Every entry here needs to be repeated exactly.

---------- DATASET RECORDS

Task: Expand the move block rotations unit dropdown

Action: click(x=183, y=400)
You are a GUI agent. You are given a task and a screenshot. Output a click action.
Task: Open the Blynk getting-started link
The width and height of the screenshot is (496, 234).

--------------------

▸ **RESULT OF THE TASK**
Task: Expand the move block rotations unit dropdown

Action: click(x=183, y=400)
You are a GUI agent. You are given a task and a screenshot. Output a click action.
Task: Open the Blynk getting-started link
The width and height of the screenshot is (496, 234).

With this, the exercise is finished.